Mme Angèle Préville. Si tout est déjà dans la loi, comment est-il possible qu’il n’ait pas été décidé de suspendre l’autorité parentale du mari d’une femme victime de ses violences, permettant ainsi à cet homme d’exercer des pressions et des manipulations sur ses enfants surtout quand ils sont adolescents dans le cadre de son droit de garde ? Récemment, une femme m’a exposé des faits de ce genre. Le père, en particulier quand il est resté dans le logement, dit à ses enfants, qui par nature se laissent manipuler facilement, qu’il est dans son bon droit. Comment admettre que la femme, victime de violences, qui vit une situation déjà difficile, se trouve accusée par ses enfants d’être, en quelque sorte, celle par qui tout le scandale arrive ?
Il me paraît évident qu’il faut suspendre l’autorité parentale pour protéger les enfants auxquels il faut aussi penser !
M. le président. La parole est à M. Max Brisson, pour explication de vote.
M. Max Brisson. Madame la ministre, je n’arrive pas à être convaincu que cette proposition de loi n’est pas le bon véhicule. Pourquoi faut-il encore attendre, d’autant que nous n’avons aucune certitude sur la suite et alors que le Premier ministre va dans ce sens ? Nous voyons dans cet hémicycle se créer un certain consensus. Je ne pense pas que les auteurs de la proposition de loi soient opposés à un enrichissement du texte sur l’autorité parentale ; je pense même le contraire.
Mme Annick Billon. Très bien !
M. le président. Je mets aux voix l’amendement n° 60 rectifié.
J’ai été saisi d’une demande de scrutin public émanant de la commission.
Je rappelle que l’avis de la commission est défavorable, de même que celui du Gouvernement.
Il va être procédé au scrutin dans les conditions fixées par l’article 56 du règlement.
Le scrutin est ouvert.
(Le scrutin a lieu.)
M. le président. Personne ne demande plus à voter ?…
Le scrutin est clos.
J’invite Mmes et MM. les secrétaires à constater le résultat du scrutin.
(Mmes et MM. les sénateurs constatent le résultat du scrutin.)
M. le président. Voici, compte tenu de l’ensemble des délégations de vote accordées par les sénateurs aux groupes politiques et notifiées à la présidence, le résultat du scrutin n° 26 :
Nombre de votants | 343 |
Nombre de suffrages exprimés | 330 |
Pour l’adoption | 116 |
Contre | 214 |
Le Sénat n’a pas adopté.
Je mets aux voix l’amendement n° 122.
(L’amendement n’est pas adopté.)
Mme Josiane Costes. Monsieur le président, je retire mon amendement.

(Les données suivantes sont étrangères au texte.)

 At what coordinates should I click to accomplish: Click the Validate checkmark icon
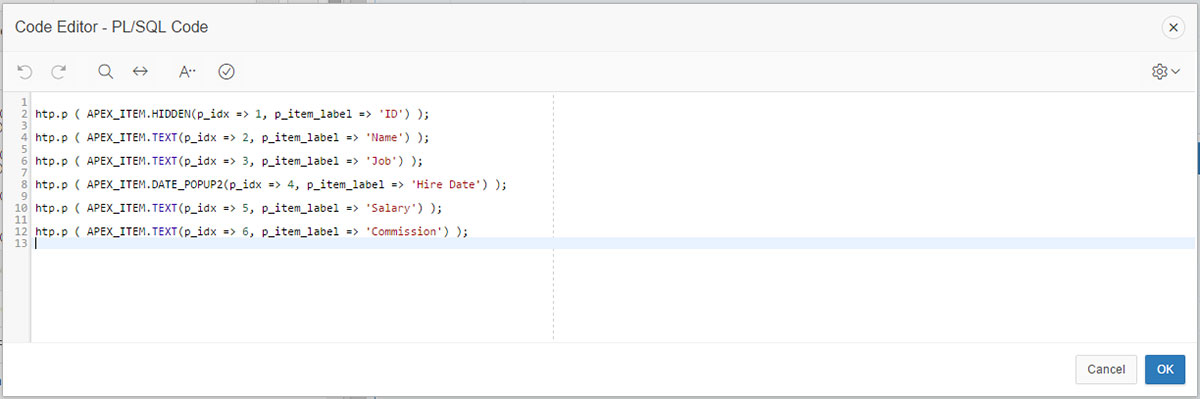[226, 71]
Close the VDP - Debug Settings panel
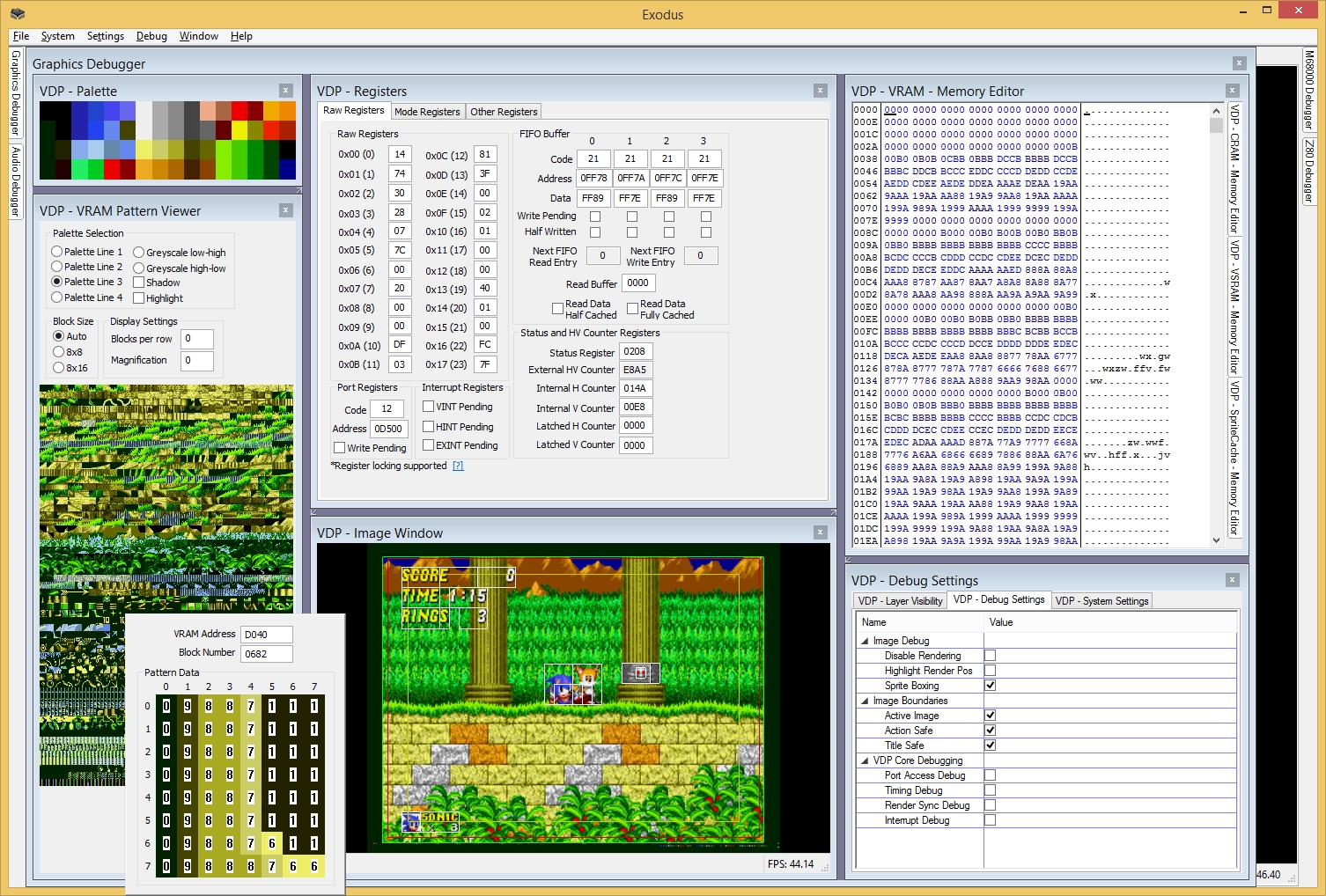1326x896 pixels. coord(1232,580)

M. le président. L’amendement n° 117 rectifié est retiré.
L’amendement n° 85 rectifié bis, présenté par Mmes Rossignol, Lepage, Meunier, Jasmin, Monier et Blondin, MM. Antiste, Assouline, M. Bourquin, Daudigny et Duran, Mmes Grelet-Certenais et Harribey, MM. Manable, Marie et Mazuir, Mme Préville, M. Tissot, Mme Tocqueville et MM. Tourenne, Vallini et Temal, est ainsi libellé :
Après l’alinéa 15
Insérer deux alinéas ainsi rédigés :
…) Après le 6° bis, il est inséré un alinéa ainsi rédigé :
« …° Autoriser la partie demanderesse à dissimuler l’adresse de l’établissement scolaire de son ou ses enfants ; »
La parole est à Mme Laurence Rossignol.
Mme Laurence Rossignol. Puisque le Sénat vient de rejeter une suspension de l’autorité parentale dans le cadre de l’ordonnance de protection, nous allons essayer de prendre des mesures qui peuvent protéger la victime des effets de l’autorité parentale conjointe.
Parmi ces effets, il y a le droit, pour chacun des parents exerçant cette autorité, de connaître l’établissement dans lequel les enfants sont scolarisés.
Je vous invite, mes chers collègues, à voter cet amendement, qui est presque un amendement de repli. Nous proposons que la victime puisse demander que l’ordonnance de protection prévoie l’interdiction pour l’autre parent, le père le plus souvent, de connaître l’établissement scolaire. C’est en effet devant ce lieu qu’il va venir chercher les enfants et la mère, enfreignant la protection que le juge a cru leur assurer !
Madame la garde des sceaux, vous avez évoqué tout à l’heure les groupes de travail « sérieux » qui réfléchissaient et faisaient des propositions dans le cadre du Grenelle. Eh bien, nous aussi, nous faisons un travail sérieux, et surtout, nous ne travaillons pas en vase clos. Les amendements soumis à la discussion en séance publique ne sont pas le fruit d’un colloque singulier que chaque sénateur aurait avec lui-même ou avec quelques collègues membres de sa commission ou de ses amis.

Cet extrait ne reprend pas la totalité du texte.